Les équipes MSF reçoivent en consultation un grand nombre de femmes enceintes souffrant de complications médicales, notamment dues à la malnutrition. « Les taux de malnutrition aiguë modérée ont augmenté dans tout le Tigré au cours des derniers mois, détaille Tommaso Santo. La qualité et la quantité de nourriture disponible ont fortement chuté. De nombreuses familles ne font qu'un seul repas par jour, souvent uniquement composé de pain. » Certaines zones affichent également des niveaux de malnutrition aiguë sévère bien au-dessus du seuil d'urgence, notamment à la périphérie de Shire et à Sheraro. Les champs étant souvent inaccessibles aux agriculteurs, cette situation risque de perdurer.

Des services de santé détruits

Le centre de santé de la ville de Sebeya, située à une cinquantaine de kilomètres d’Adiftaw, a quant à lui été frappé par plusieurs roquettes pendant les combats. MSF a donc déployé une clinique mobile, à quelques mètres de la salle d’accouchement détruite. 

« Les services de santé étaient bons, déclare Fatimah*, une habitante de Sebeya, âgée de 27 ans et enceinte de sept mois. J'ai donné naissance à mes quatre enfants dans ce centre de santé. En cas de complications, les équipes médicales pouvaient nous transférer à l’hôpital d’Adigrat avec une ambulance, mais je n’ai jamais eu besoin d’y aller. » 40 à 50 femmes accouchaient chaque mois dans ce centre de santé. « Désormais, elles accouchent à domicile, explique Solomon*, un agent de santé. Même si l'accouchement se passe bien, les nouveau-nés risquent de mourir. Des enfants meurent de pneumonie et de malnutrition. »
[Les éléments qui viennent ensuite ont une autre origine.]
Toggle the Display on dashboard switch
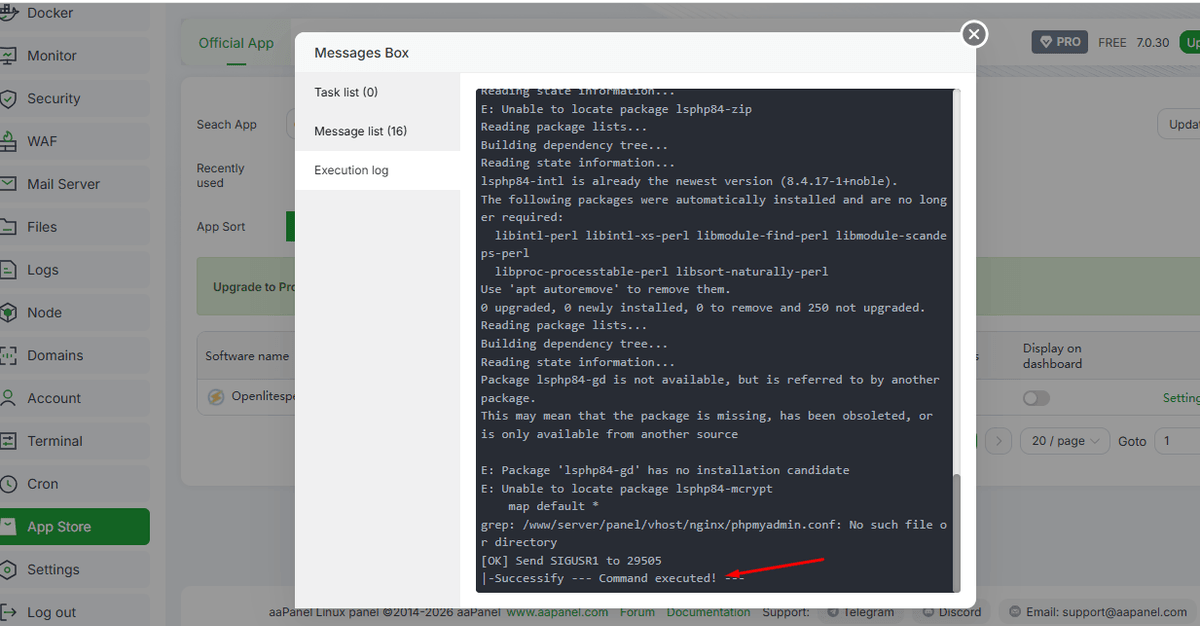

Une clinique mobile MSF en préparation dans le village d'Adiftaw. Région du Tigré. 2021. 
 © Igor Barbero/MSF
Une clinique mobile MSF en préparation dans le village d'Adiftaw. Région du Tigré. 2021.  © Igor Barbero/MSF

« Nous priorisons nos domaines d’intervention, tout en élargissant nos actions, explique Tommaso Santo. Nous tentons de développer la planification familiale, les consultations prénatales, les vaccinations et d’autres services de santé, indisponibles depuis des mois. » Au cours des derniers mois, les hôpitaux soutenus par MSF dans les villes ont accueilli un nombre croissant de femmes victimes de violences sexuelles, fréquentes durant le conflit, souhaitant bénéficier d’une prise en charge et notamment d’une interruption médicale de grossesse non désirée.

Alors que de plus en plus d'organisations humanitaires se déploient dans le Tigré depuis le mois de février, la réponse sur le terrain est encore extrêmement limitée :  elle ne s'étend quasiment jamais au-delà des grandes villes. « Les populations de ces zones rurales sont souvent laissées sans assistance. Ces dernières semaines, l'accès des organisations humanitaires aux différentes zones du Tigré a été encore plus limité, déplore Tommaso Santo. Il est urgent d’intensifier l’aide humanitaire et d’élargir sa portée. »

* Le prénom a été modifié pour préserver l'anonymat du témoin.